Second, Parliament no longer enjoys a monopoly over the content of election laws. Since the Canadian Charter of Rights and Freedoms took effect in 1982, and especially over the past half-dozen years, most amendments to the Act have arisen from court rulings. Bill C-3 is an example: as noted earlier, the change to the party-registration scheme was mandated by the Supreme Court of Canada as a remedy for violations of the democratic rights set out in section 3 of the Charter. As Canadian parties have evolved into “public utilities,” the volume of laws regulating their activities has grown. Greater legal regulation of political parties leads inevitably to more judicial review of their activities.

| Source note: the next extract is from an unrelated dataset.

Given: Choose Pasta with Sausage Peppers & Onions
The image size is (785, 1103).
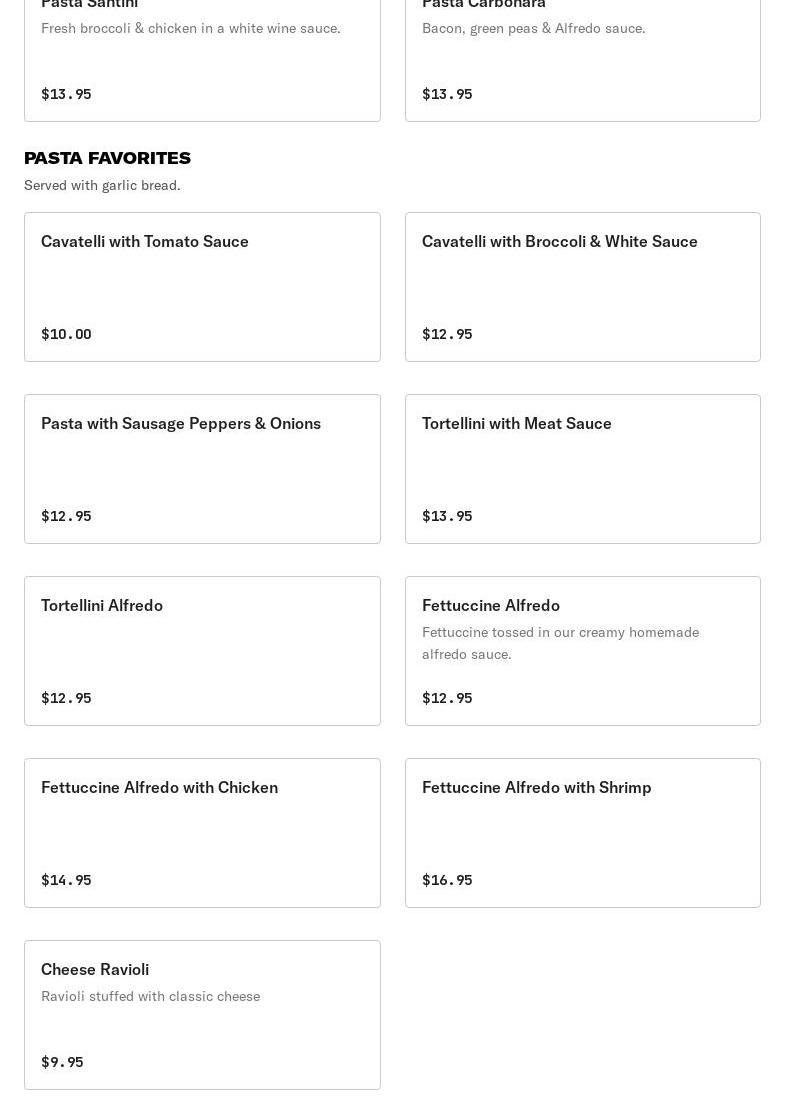Looking at the screenshot, I should (203, 469).
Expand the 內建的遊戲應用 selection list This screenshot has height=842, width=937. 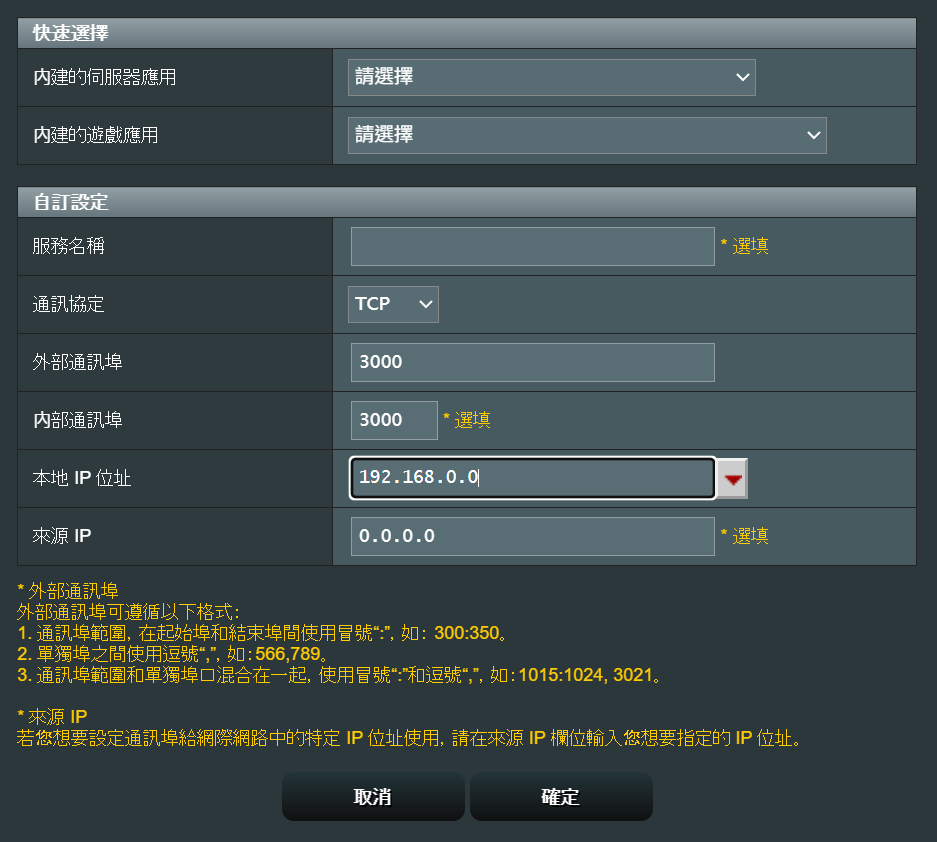click(587, 135)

At the moment, the traditional “hands-off” position of the Canadian courts vis-à-vis political parties prevails: judges are usually unwilling to grant standing in litigation to political parties and to treat disputes arising from the internal activities of political parties as fully justiciable – at least where the law is silent about specific procedural requirements. In contrast, there is a clear trend toward greater judicial oversight of the Canadian electoral process. Judges have been particularly strict in enforcing the rights to vote and run for public office guaranteed in section 3, as the notwithstanding clause does not apply to that section and democratic rights are central to the “free and democratic society” enshrined in section 1.

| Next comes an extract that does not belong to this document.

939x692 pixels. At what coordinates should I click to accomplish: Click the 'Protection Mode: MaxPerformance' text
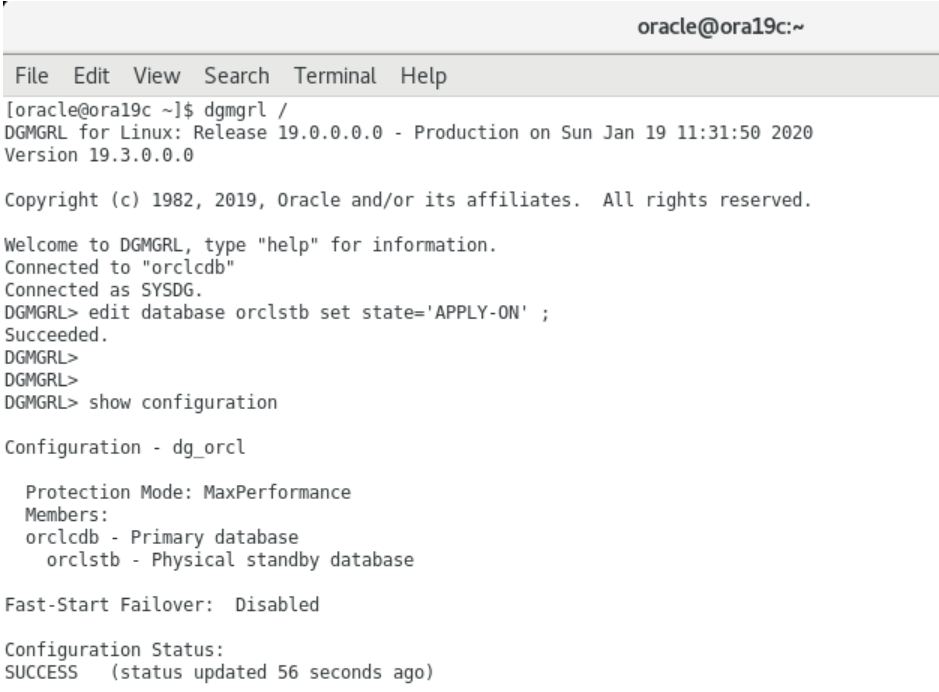click(x=188, y=492)
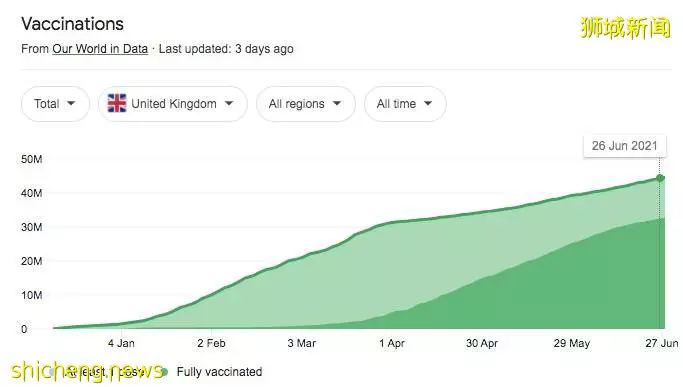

On its face, section 3 has nothing to say about political parties and their activities; it guarantees rights to individual citizens, not to political groups. But the Supreme Court has determined that section 3 protects two key democratic values: the right to effective representation in the legislature, and the right to play a meaningful role in the selection of elected representatives. Neither value can be put into effect without political parties. In the Figueroa ruling, the majority held that “political parties have a much greater capacity than any one citizen to participate in debate and they act as a vehicle for the participation of individual citizens in the political life of the country … Political parties provide individual citizens with an opportunity to express an opinion on the policy and functioning of government.”

The Figueroa ruling portrays the existence of parties as a necessary condition for exercising the rights in section 3. This brings the operations of political parties within the scope of judicial scrutiny. To date, this scrutiny has been largely confined to the external activities of parties – their electoral functions. The extension of the regulatory regime in Bill C-24 will subject parties’ internal activities to judicial review and remedy. To apply its principle that parties are “a vehicle for the participation of individual citizens,” the Supreme Court could very well begin to hold parties accountable for their failure to mobilize citizens into active political engagement. If the parties currently represented in Parliament refuse to impose greater legal obligations on themselves in exchange for the new annual allowances, the courts could do it for them.

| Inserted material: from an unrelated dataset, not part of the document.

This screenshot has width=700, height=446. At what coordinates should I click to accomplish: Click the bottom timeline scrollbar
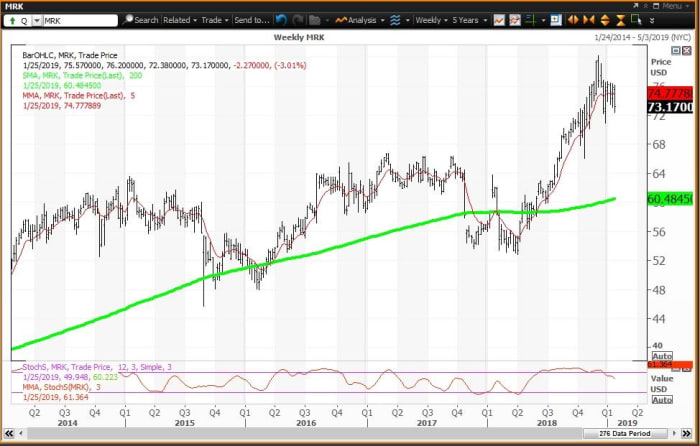(300, 433)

To conclude, there are good reasons to believe that the changes to the Canada Elections Act proposed here would produce some short-term relief from the symptoms of the democratic malaise (falling voter turnout and shrinking party memberships). More importantly, over the long term, they would strengthen the links between local party organizations and their surrounding communities, enhance the policy capacity of the national parties and draw talented people into politics. It would, of course, be foolhardy to overlook the remaining supply-side barriers to political engagement – in particular, the competing demands on the time and energy of people who might otherwise engage in political activity. But it would be equally foolhardy to give up altogether and allow the malaise to proceed unchecked. In the wake of the Gomery inquiry, Canadians are likely to become even more cynical and disillusioned. Now is the time for creative, and perhaps even drastic, measures to arrest the disease.